Dolby (DLB) has amassed a premier portfolio of technologies for the production, distribution, and playback of sound over a wide range of media. By winning over professionals, its software has become the de facto standard in the music, movie, and TV industries. Some of its formats have even become mandated standards - Dolby Digital, for instance, has to be included in all DVD and Blu-ray disc players. That, in turn, has generated name recognition and consumer demand for its technology.

Such broad acceptance gives Dolby a big advantage, since the costs of switching to alternative formats can be prohibitive. "Once it's on the platform, it's there to stay," says J.P. Morgan analyst Paul Coster. "You can't put the genie back in the bottle and proceed without Dolby, because then you strand potentially millions of consumers in a world without multichannel sound."

Most of the company's revenue now comes from licensing its technology to electronics manufacturers and software makers, which in turn pay royalties for every device that incorporates Dolby technologies. It's a highly profitable model, with gross margins hovering at 95%. Revenues have risen at an average annual growth rate of 24% over the past five years, to $640 million for the fiscal year that ended in September, while net income has increased by 45% per year. Even as sales of DVD players have declined as that market matures, Dolby has been able to replace those royalties with licensing revenue from PCs, getting a particularly big boost when Microsoft (MSFT, Fortune 500) included Dolby software in two versions of Vista.

Still, the pullback in consumer spending is forcing Dolby to shift out of hypergrowth mode. And there's little reason for shares to climb in the near future. "Dolby can only grow as fast as the consumer electronics market, and specifically the devices that need their technology," says Morningstar analyst Michael Holt. The company is projecting smaller revenue and earnings increases for 2009.

Even so, the stock has held up relatively well - falling just 16% since last May, vs. a 36% drop in the S&P 500 index - and the company beat analysts' estimates, with earnings up 41% year over year for the first two quarters of 2009.
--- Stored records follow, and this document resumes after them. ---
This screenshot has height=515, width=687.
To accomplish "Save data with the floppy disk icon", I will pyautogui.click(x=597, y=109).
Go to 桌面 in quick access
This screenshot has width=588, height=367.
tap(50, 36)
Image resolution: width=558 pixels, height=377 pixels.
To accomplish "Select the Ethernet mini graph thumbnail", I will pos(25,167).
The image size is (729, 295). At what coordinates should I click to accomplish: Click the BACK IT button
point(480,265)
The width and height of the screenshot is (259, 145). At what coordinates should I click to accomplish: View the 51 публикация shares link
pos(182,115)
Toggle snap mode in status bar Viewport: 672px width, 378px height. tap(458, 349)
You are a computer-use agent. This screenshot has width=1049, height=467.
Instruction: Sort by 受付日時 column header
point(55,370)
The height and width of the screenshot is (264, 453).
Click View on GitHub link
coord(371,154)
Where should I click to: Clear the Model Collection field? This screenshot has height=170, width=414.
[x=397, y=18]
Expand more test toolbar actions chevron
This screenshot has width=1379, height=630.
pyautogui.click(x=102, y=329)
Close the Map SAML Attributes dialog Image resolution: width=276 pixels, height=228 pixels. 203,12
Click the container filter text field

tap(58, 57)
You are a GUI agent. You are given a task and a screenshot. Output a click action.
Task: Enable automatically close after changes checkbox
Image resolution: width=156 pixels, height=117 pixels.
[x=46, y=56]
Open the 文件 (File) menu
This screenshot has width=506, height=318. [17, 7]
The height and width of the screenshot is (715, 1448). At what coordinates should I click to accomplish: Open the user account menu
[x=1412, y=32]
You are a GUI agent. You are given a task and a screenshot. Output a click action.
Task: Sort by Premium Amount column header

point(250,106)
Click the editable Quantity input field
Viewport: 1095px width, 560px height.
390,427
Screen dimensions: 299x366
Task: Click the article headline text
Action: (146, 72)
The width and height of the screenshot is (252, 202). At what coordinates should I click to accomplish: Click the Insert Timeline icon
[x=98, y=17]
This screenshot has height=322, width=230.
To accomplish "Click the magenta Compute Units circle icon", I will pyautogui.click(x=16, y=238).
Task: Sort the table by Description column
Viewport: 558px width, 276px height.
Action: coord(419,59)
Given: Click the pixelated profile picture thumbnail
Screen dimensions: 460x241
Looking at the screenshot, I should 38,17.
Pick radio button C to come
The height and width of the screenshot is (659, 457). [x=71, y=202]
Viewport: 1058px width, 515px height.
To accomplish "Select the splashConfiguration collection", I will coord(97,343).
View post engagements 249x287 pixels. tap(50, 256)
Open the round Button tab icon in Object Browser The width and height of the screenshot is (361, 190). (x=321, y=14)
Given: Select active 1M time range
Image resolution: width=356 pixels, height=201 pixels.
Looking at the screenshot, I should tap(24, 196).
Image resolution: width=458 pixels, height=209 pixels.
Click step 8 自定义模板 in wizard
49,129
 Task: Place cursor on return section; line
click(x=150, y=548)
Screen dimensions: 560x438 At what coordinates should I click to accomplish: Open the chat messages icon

Meanwhile, analysts are looking to growth opportunities in 2010 and beyond. For one thing, Dolby will get a lift next year with the release of Windows 7, which will feature its DVD playback software. Dolby has also begun to benefit from the worldwide transition from terrestrial to digital television over the next few years. Its audio-compression technology has already been incorporated into national broadcast standards in the U.S., Britain, France, Italy, Spain, and South Korea. As those countries switch to a digital signal, local TVs and converter boxes will have to include Dolby software, generating a new stream of royalties for the company.

Perhaps an even bigger opportunity lies in the rising demand for media players on mobile handsets, which could greatly expand Dolby's reach by hitching its technology to one of the most widely used consumer devices. "I think what happens over the next three years is that every cellphone in the world will come with an MP3 player, so Dolby will sell a chip for the billion or more cellphones that are sold every year," says Michael Kagan, who manages the Legg Mason Partners Equity fund and has owned Dolby since its IPO in 2005. "Even with a small license fee, that's a lot of money, and it does move the needle for them."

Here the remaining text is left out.